* _Provided records_:
★ ★ ★

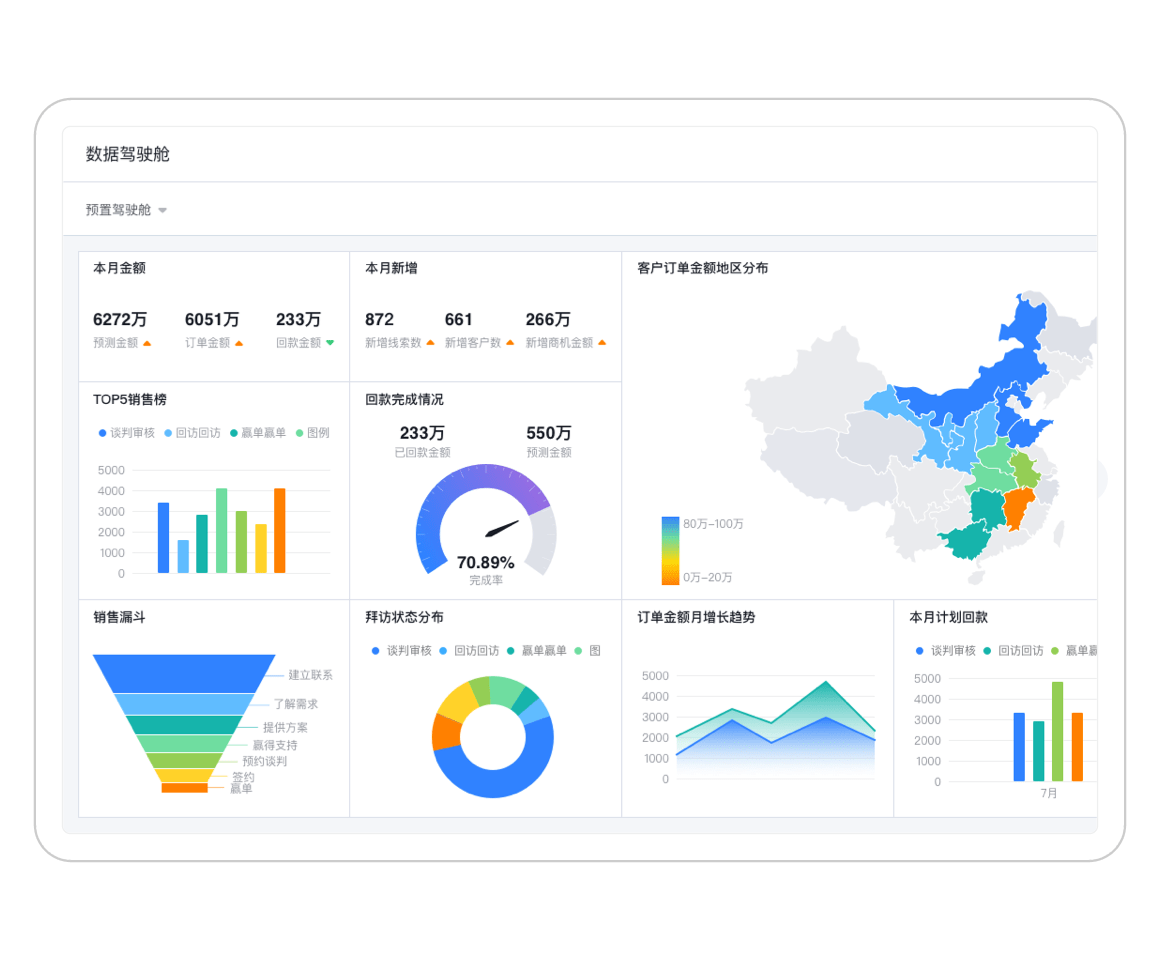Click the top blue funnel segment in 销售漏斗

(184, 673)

★ ★ ★

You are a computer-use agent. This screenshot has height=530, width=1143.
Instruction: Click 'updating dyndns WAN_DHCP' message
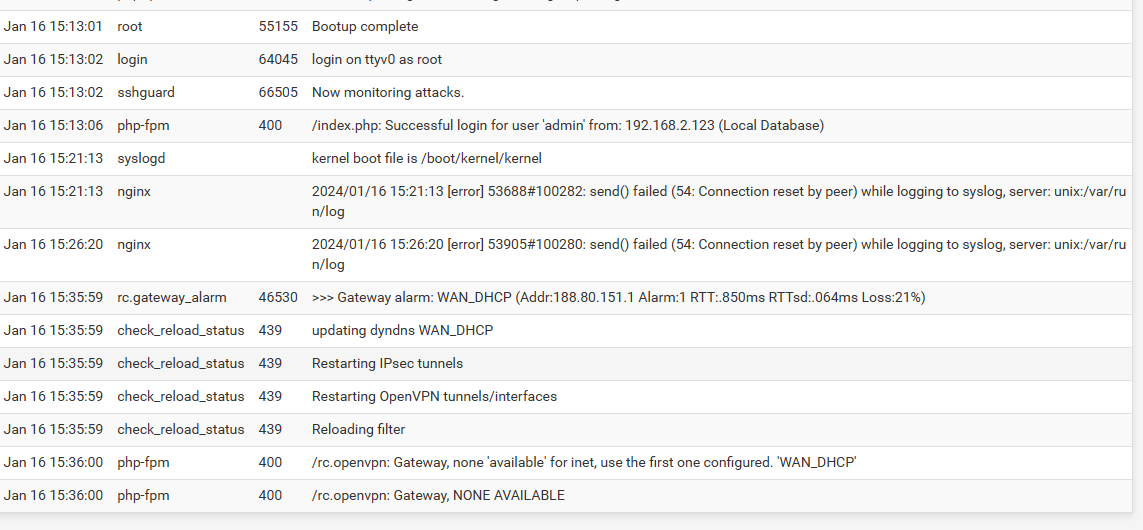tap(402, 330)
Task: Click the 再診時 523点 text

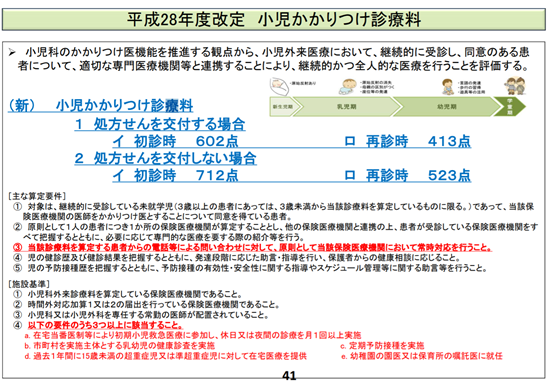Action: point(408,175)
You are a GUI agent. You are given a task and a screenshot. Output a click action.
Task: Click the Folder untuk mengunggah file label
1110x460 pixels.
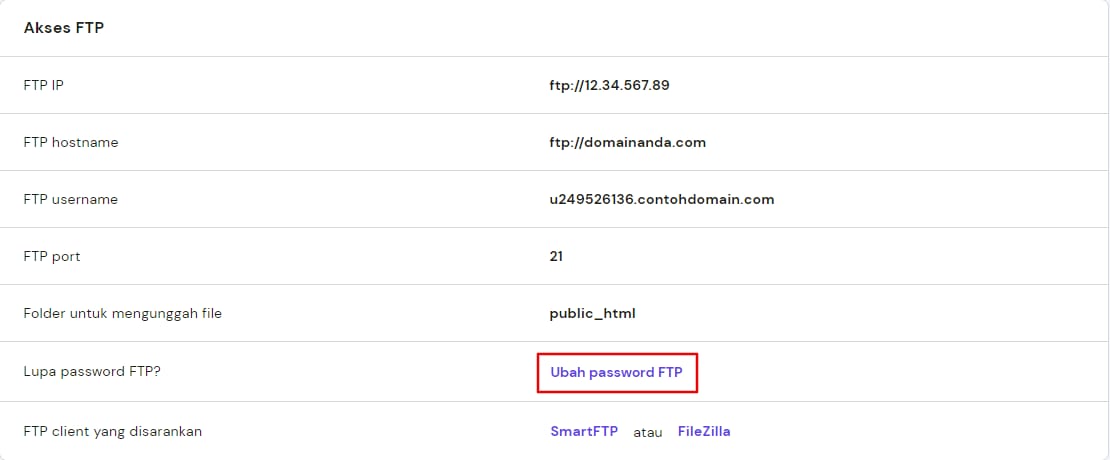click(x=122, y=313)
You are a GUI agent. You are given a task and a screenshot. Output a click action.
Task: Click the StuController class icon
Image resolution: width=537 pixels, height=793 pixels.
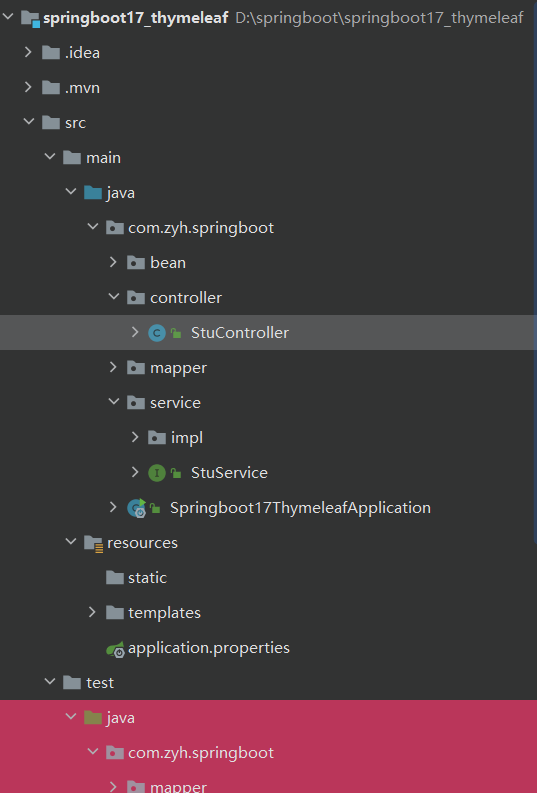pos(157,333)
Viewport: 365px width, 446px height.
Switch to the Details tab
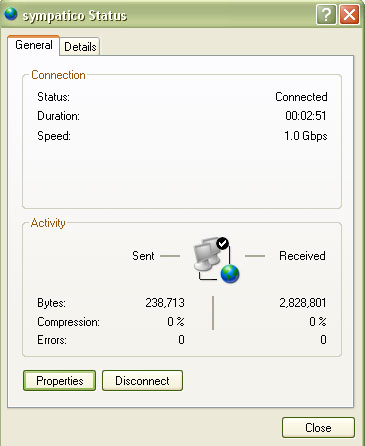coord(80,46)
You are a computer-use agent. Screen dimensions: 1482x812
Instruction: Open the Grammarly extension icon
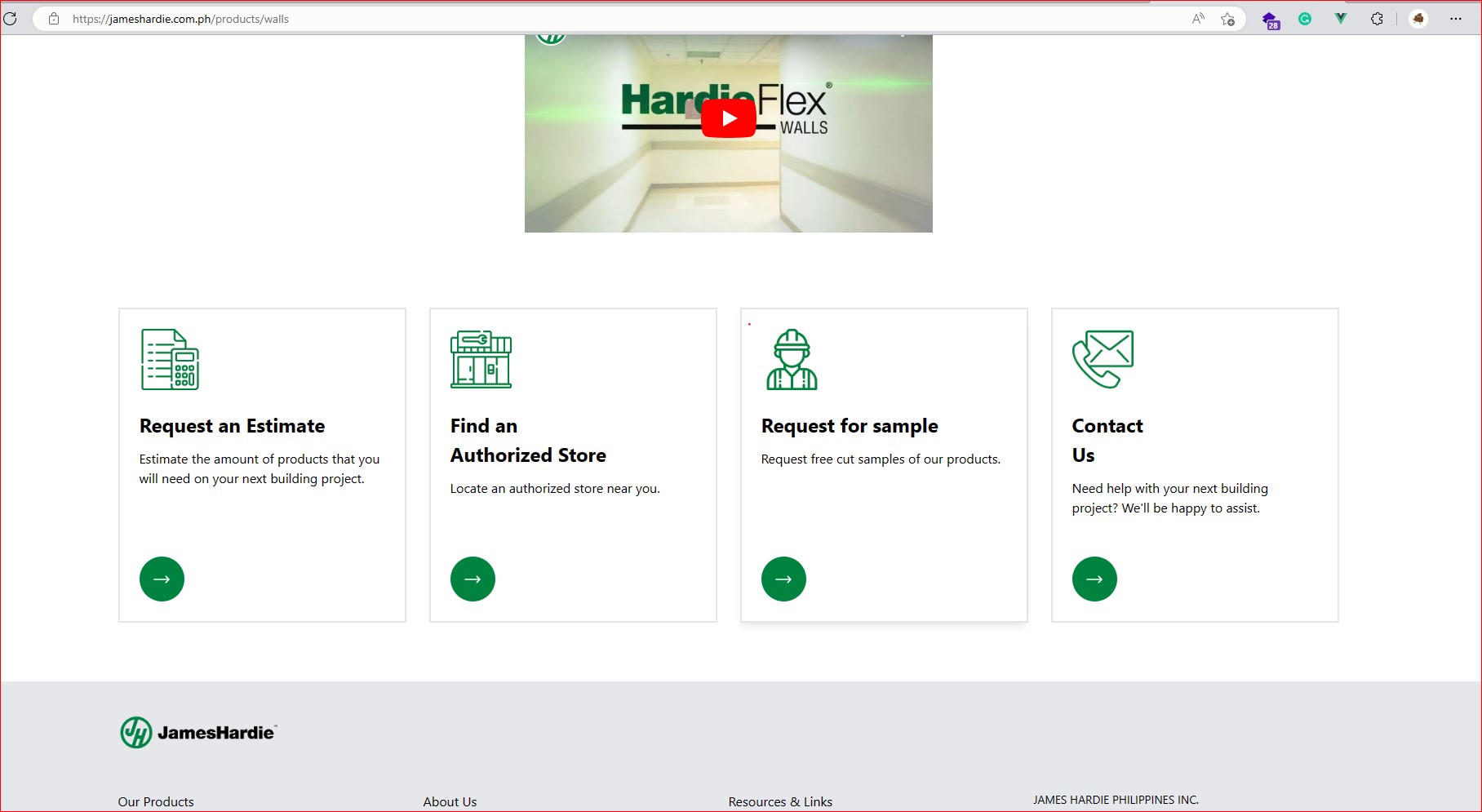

★ ★ ★

* _Your objective_:
Within the listing above, extract exactly the lines that run from the one containing "Task: Click the Folder" through the one containing "Instruction: Open the", excluding any pictures.

* _Result of the task_:
Task: Click the Folder untuk mengunggah file label
1110x460 pixels.
click(x=122, y=313)
You are a GUI agent. You are given a task and a screenshot. Output a click action.
Task: Click the StuController class icon
Image resolution: width=537 pixels, height=793 pixels.
pos(157,333)
Viewport: 365px width, 446px height.
Switch to the Details tab
coord(80,46)
You are a computer-use agent. Screen dimensions: 1482x812
Instruction: Open the Grammarly extension icon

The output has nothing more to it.